▸ **The task**
Going from the line that contains "The width and height of the screenshot is (756, 558)." through the last line of the records, set down each line again exactly, both included, with pictures left out.

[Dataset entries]
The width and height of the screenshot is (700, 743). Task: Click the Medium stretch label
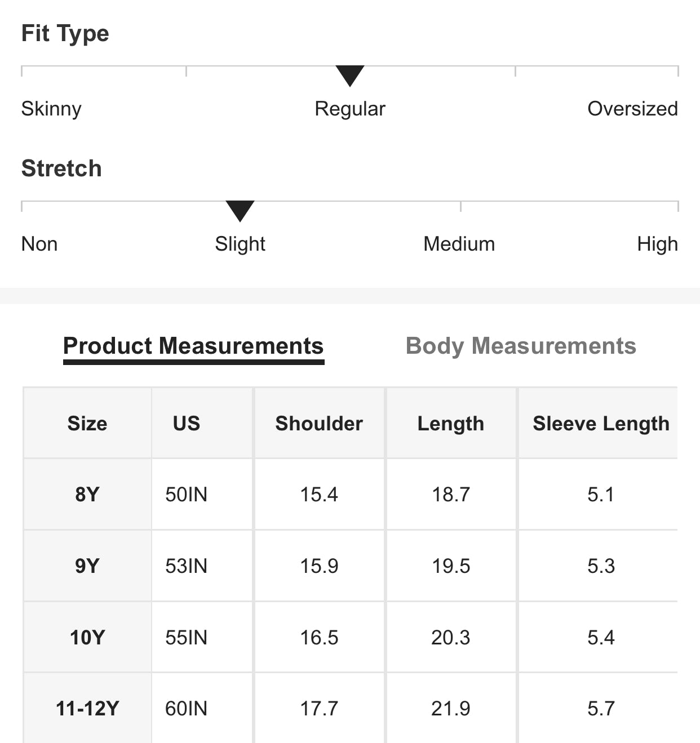[459, 244]
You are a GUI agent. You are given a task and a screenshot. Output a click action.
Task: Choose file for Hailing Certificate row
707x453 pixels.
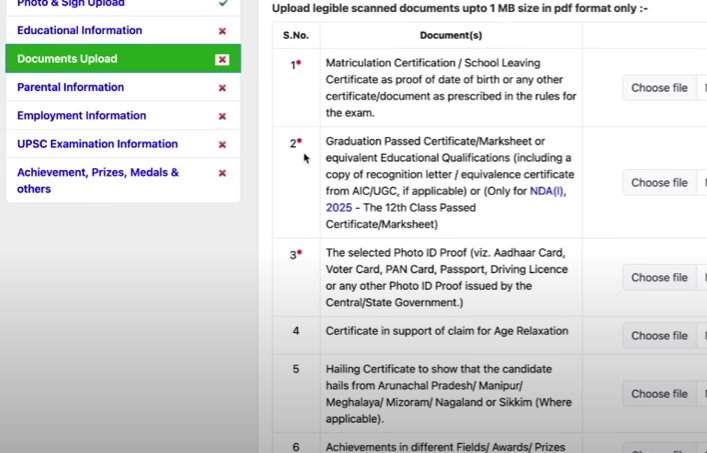[659, 394]
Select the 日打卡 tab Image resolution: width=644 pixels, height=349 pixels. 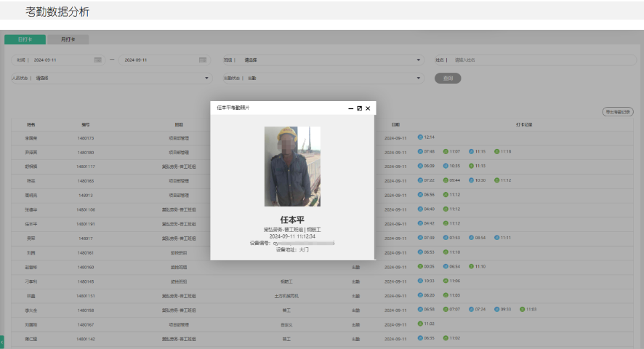point(25,39)
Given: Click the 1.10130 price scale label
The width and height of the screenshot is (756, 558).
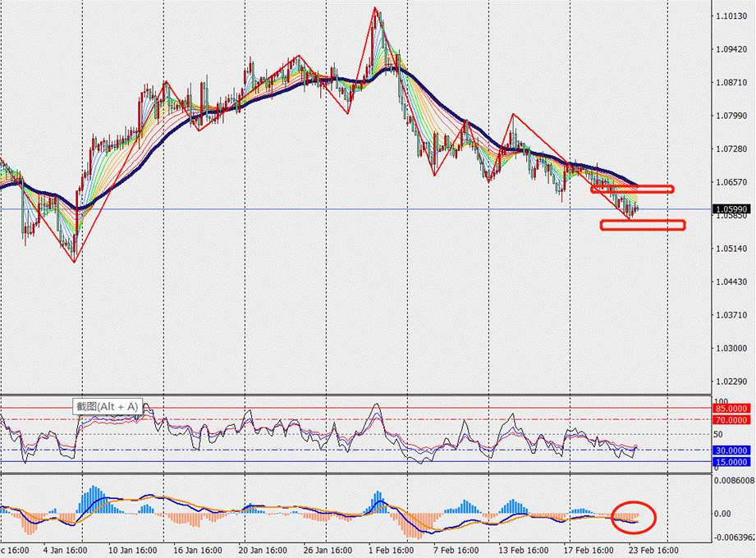Looking at the screenshot, I should pyautogui.click(x=731, y=16).
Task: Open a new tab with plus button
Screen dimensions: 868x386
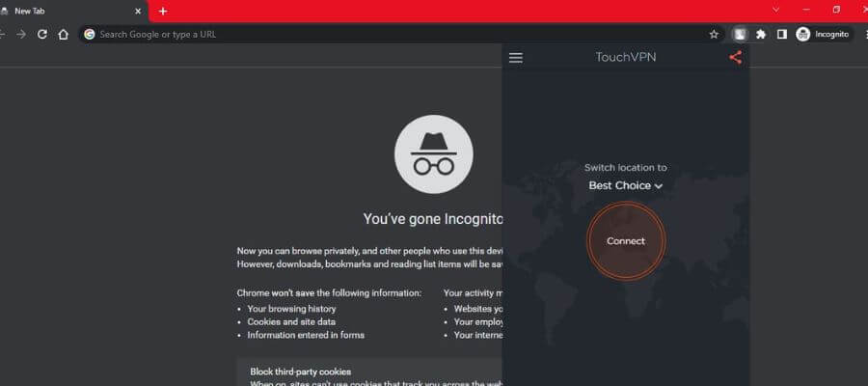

▸ **Task result**
The width and height of the screenshot is (756, 558).
Looking at the screenshot, I should pyautogui.click(x=731, y=16).
Task: Open a new tab with plus button
Screen dimensions: 868x386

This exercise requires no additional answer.